Intel has placed a huge investment around self-driving technology through projects with FCA, Delphi, and BMW; as well as the creation of its own silicon and an acquisition of Mobileye that cost a whopping $15.3 billion dollars. Therefore, it is no surprise that the company recently unveiled a research study on how drivers feel about autonomous cars.
As per Intel’s Senior Principal Engineer Jack Weast, drivers are ‘scared’ when it comes to ‘robot cars’. That is, until they gain a better understanding of what these cars can do. The Intel Trust Interaction Study findings revealed seven concerns that drivers had when it came to self-driving technology.
Autoblog advises that first and foremost, there was a concern around driver judgement and how autonomous cars would react when a vehicle cut in front of them; which is a fair assessment. Then there was the idea of no driving involved, while on the one hand can be positive because it offers passengers more free time. Downside? No driver to offer driving advice to; backseat driving goes out the window, for lack of a better term.

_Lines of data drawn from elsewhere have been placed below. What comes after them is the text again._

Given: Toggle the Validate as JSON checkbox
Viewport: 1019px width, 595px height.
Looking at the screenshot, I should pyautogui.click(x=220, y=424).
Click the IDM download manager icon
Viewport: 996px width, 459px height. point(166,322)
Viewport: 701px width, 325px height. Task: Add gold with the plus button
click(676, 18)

Some additional concerns included, the annoying idea that the car might provide too much communication while driving, as well as many drivers don’t necessarily like the idea of giving up the actual ‘driving’ part of driving; still, this will offer more free time (see above) to play on your smartphone device or just relax.

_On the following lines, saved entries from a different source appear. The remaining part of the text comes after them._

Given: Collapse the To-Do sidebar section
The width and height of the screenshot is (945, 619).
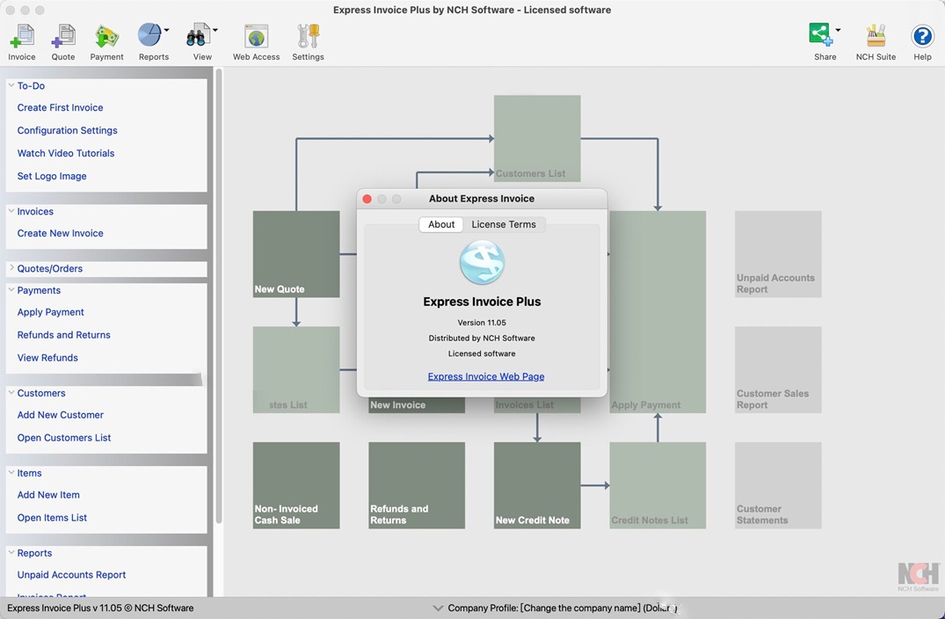Looking at the screenshot, I should coord(11,85).
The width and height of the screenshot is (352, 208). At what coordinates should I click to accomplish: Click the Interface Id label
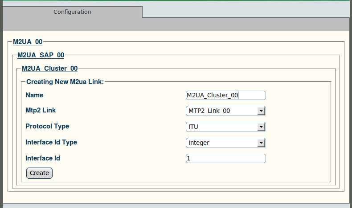tap(43, 158)
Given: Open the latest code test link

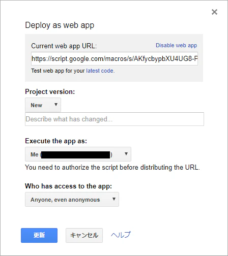Looking at the screenshot, I should click(100, 71).
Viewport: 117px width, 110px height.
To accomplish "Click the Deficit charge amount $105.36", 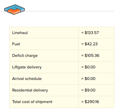I will click(x=92, y=55).
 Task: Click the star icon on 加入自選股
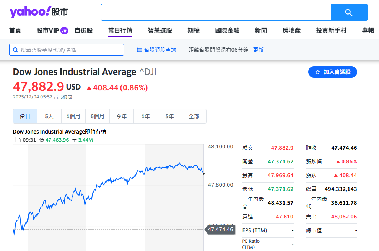pyautogui.click(x=317, y=72)
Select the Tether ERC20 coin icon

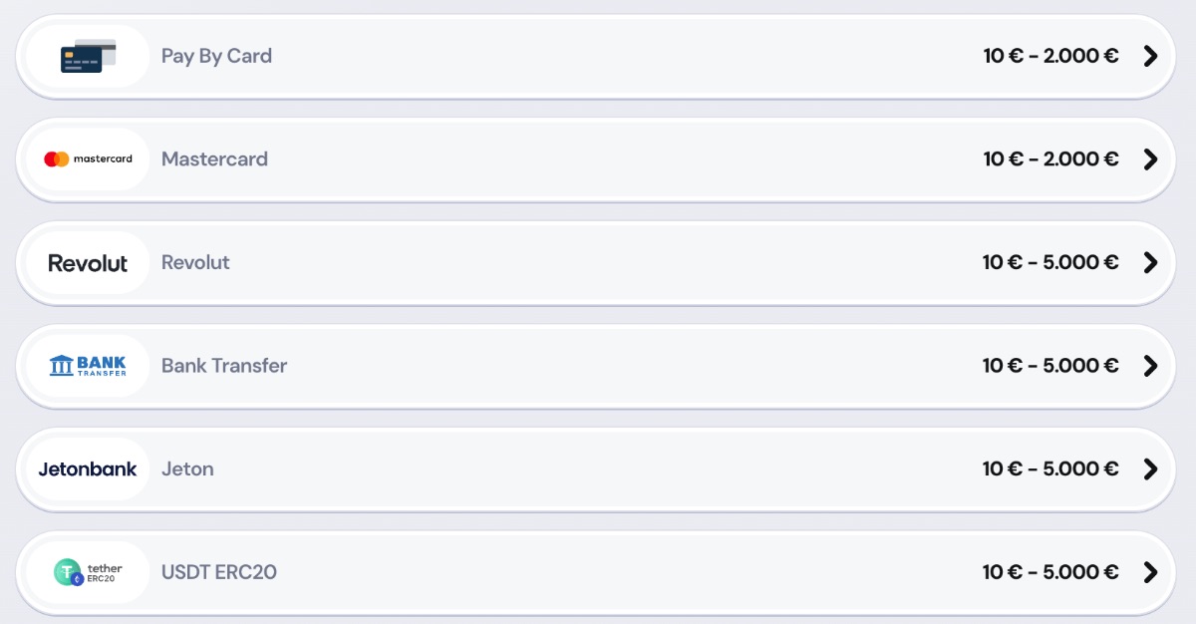click(x=86, y=572)
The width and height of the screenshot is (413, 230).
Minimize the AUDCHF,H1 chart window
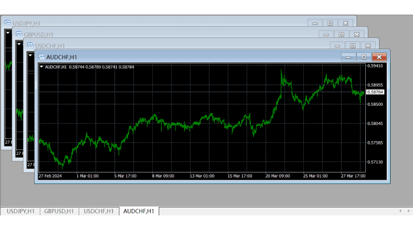click(x=348, y=57)
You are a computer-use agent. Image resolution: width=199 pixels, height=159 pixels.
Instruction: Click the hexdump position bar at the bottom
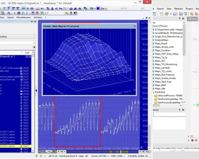click(102, 152)
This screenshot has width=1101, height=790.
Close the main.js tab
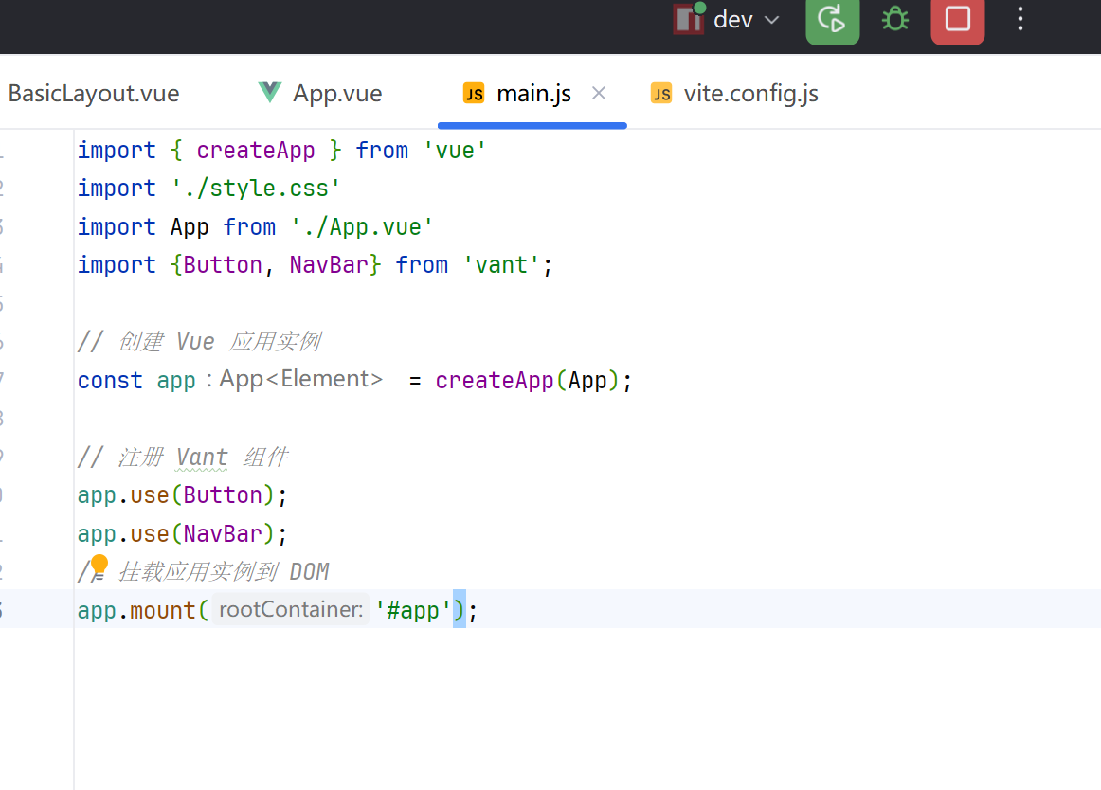tap(599, 93)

Still, another thing some participants in the study worried about is how the technology around autonomous cars work, what they can do, and how it all comes together. While the idea is to minimize car accidents with autonomous cars, there is a true fear around malfunction.
Respondents in the study also relayed that they like how the car talks to them, but there are concerns around talking back to the car to provide suggestions and tips; and if the communication would truly sink in.

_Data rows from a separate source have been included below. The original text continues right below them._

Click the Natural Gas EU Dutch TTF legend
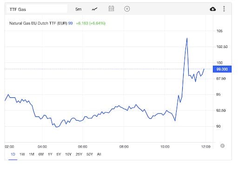Image resolution: width=238 pixels, height=171 pixels. pyautogui.click(x=38, y=23)
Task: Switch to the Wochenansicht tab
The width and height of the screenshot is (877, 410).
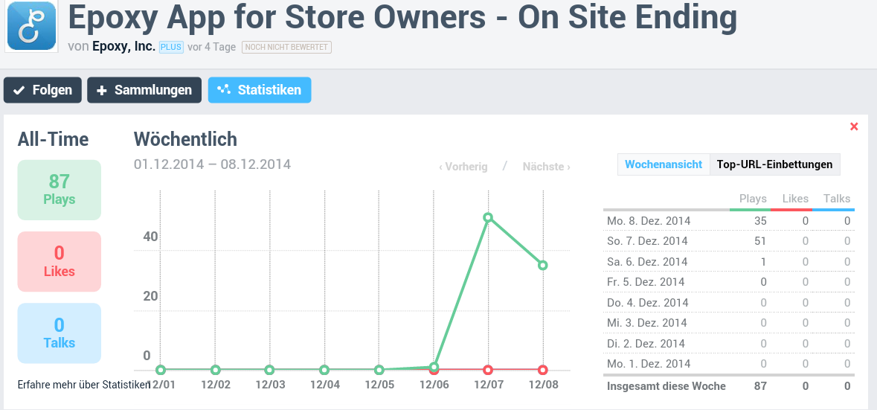Action: tap(664, 164)
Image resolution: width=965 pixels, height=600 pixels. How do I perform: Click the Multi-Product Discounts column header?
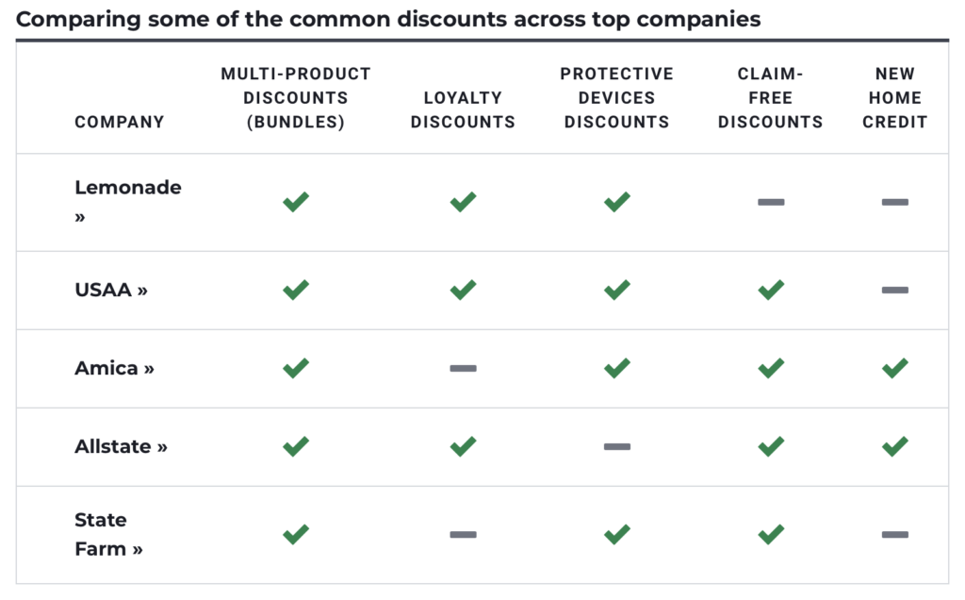(296, 97)
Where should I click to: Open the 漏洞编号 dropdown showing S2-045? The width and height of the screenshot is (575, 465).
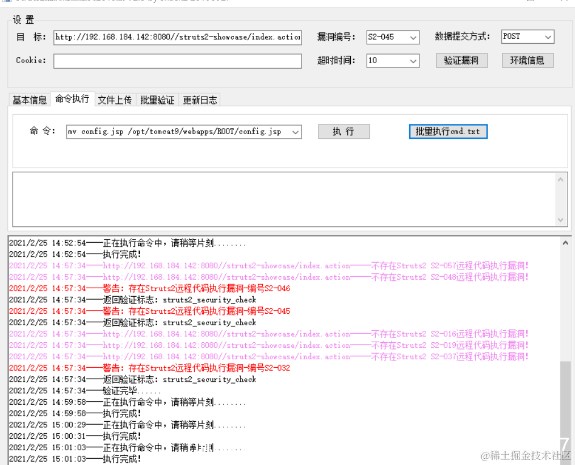(413, 37)
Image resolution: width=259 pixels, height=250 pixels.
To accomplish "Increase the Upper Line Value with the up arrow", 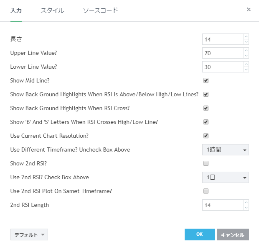I will [x=246, y=51].
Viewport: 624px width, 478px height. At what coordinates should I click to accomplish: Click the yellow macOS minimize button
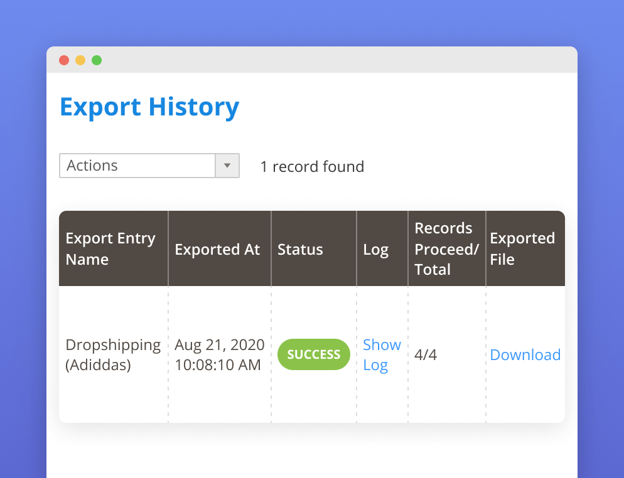pyautogui.click(x=80, y=60)
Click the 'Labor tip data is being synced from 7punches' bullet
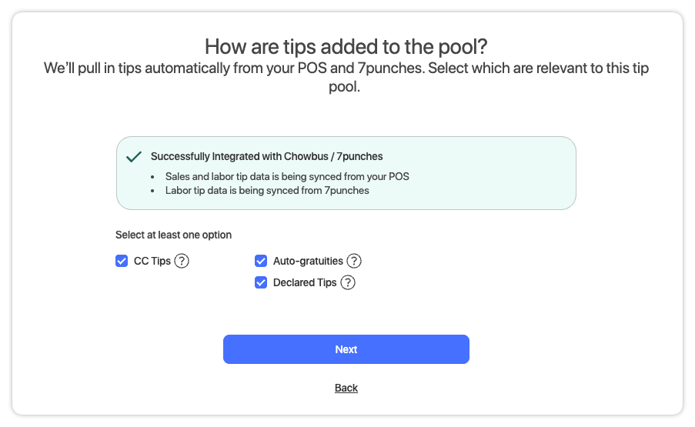The width and height of the screenshot is (695, 427). point(267,190)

Which brings us to the last concern in the study. Some drivers relayed the fact that they don’t always like the idea of ‘following’ the road rules (i.e. speeding, not always stopping at a stop sign, etc.), as autonomous cars will be programed to ‘follow’ rules such as these. Still, as much as people don’t like following some road rules, most are put in place to keep roads safe.
The research gathered drivers with no past experience when it came to self-driving cars and a test ride was included as part of the study.
While many have concerns it does seem like autonomous driving is the wave of the auto future. People will have to either adjust to the change or hop on the self-driving wagon at some point. Time will only tell.